Le porteur d’Alto se découvre :
- - pour marquer le deuil,
- - quand il est dans un lieu consacré,
- - quand il est présenté au Roi,
- - quand il prend la parole, entonne un chant, ou effectue un à-fond.
- - quand par respect, soutien et amitié il entend un hymne national, un chant d’association, de régionale, d’ordre,...
Le port illicite d’un alto implique immédiatement de graves sanctions infligées par son propriétaire ou toute autre personne d’autorité reconnue.
L’abandon d’alto est également sévèrement puni et l’alto doit être “racheté”.

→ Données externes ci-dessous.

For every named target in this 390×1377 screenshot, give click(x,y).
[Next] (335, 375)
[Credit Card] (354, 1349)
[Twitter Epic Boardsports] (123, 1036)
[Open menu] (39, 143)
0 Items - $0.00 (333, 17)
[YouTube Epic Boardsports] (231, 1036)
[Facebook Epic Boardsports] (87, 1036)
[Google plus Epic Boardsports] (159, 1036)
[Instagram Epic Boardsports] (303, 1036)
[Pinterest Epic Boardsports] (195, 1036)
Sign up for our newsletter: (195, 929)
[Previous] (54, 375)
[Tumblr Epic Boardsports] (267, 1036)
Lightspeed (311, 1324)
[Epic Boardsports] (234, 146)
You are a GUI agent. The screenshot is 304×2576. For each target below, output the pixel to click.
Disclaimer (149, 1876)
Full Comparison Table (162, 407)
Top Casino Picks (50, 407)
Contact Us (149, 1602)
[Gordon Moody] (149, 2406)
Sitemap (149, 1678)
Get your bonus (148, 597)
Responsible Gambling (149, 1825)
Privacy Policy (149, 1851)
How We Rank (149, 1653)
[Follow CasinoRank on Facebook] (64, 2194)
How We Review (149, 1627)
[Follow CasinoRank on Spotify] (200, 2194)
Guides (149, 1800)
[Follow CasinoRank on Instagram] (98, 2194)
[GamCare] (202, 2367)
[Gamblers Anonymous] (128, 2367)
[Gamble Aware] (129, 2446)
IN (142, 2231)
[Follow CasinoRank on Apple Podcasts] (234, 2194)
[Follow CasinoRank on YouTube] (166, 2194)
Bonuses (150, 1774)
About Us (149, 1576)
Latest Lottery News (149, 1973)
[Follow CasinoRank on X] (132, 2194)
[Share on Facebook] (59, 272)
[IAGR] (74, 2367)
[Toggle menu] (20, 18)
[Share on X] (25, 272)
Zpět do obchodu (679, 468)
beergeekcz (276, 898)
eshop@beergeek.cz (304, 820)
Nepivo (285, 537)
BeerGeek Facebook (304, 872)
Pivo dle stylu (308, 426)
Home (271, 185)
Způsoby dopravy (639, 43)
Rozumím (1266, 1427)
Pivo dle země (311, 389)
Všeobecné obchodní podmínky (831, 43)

La perte de l'Alto laisse également le choix de la façon de retrouver son bien: "Passer" son Alto à la façon de la calotte, ou racheter l'Alto à la façon de la penne, auprès d'une autorité reconnue... Mais ici, le choix est laissé à la dite autorité. En aucun cas, la perte de l'Alto n'implique de repasser son baptême.